During this audit, we reviewed current laws, regulations, guidance, and policies to obtain an understanding of the requirements with which federal agencies must comply. We also conducted interviews with component management; reviewed policies and procedures related to preventing, identifying, and recovering improper payments; and analyzed reports submitted to JMD to determine whether the components complied with applicable laws and regulations. Specifically, we reviewed the FY 2005 IPIA reports submitted by the components to JMD. The information in these reports was analyzed in conjunction with Bulletin 06-11, dated March 2006. We used this approach in order to identify any necessary enhancements for full compliance in the FY 2006 IPIA reporting period.

1. The five initiatives of the President’s Management Agenda are further detailed in Appendix II of this report.

2. These three Memoranda included: (1) Memorandum M-03-07, Programs to Identify and Recover Erroneous Payments to Contactors, January 2003; (2) Memorandum M‑03‑12, Allowability of Contingency Fee Contracts for Recovery Audits, May 2003; and (3) Memorandum M‑03‑13, Implementation Guidance for the Improper Payments Information Act of 2002, P.L. 107-300, May 2003.

3. The PAR is an annual report that provides information on an agency’s actual performance and progress in achieving the goals in its strategic plan and performance budget.

4. The scope of this audit did not include improper payments identified when an agency was unable to discern whether the payment was proper due to insufficient or lack of documentation. This type of improper payment was first defined in Office of Management and Budget Circular A-123, Appendix C, Requirements for Effective Measurement and Remediation of Improper Payments, August 2006.
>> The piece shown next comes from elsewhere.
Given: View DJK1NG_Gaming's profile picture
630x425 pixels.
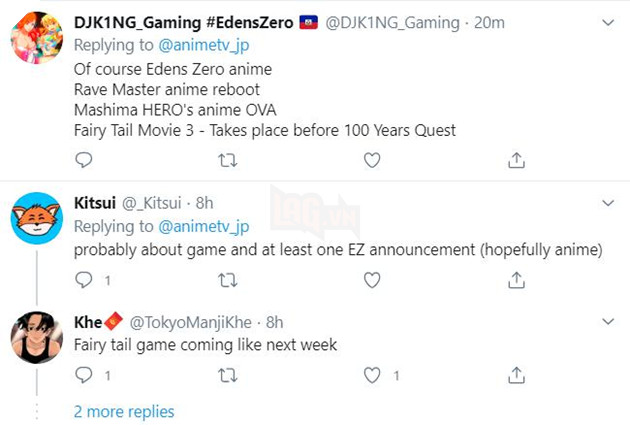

5. The Annual Improper Payments Information Act Report is detailed in Appendix V.

6. In order to assess the OBDs, we selected a sample of six sub‑components of the OBDs to review and conclude upon compliance with the IPIA and the NDAA. The sub‑components selected included the: (1) Regime Crimes Liaison Office (RCLO), (2) Office on Violence Against Women (OVW), (3) Civil Division (CIV), (4) Office of Community Oriented Policing Services (COPS), (5) Executive Office for Immigration Review (EOIR), and (6) Wireless Management Office (WMO). The methodology for the selection of the OBD subcomponents is detailed in Appendix I.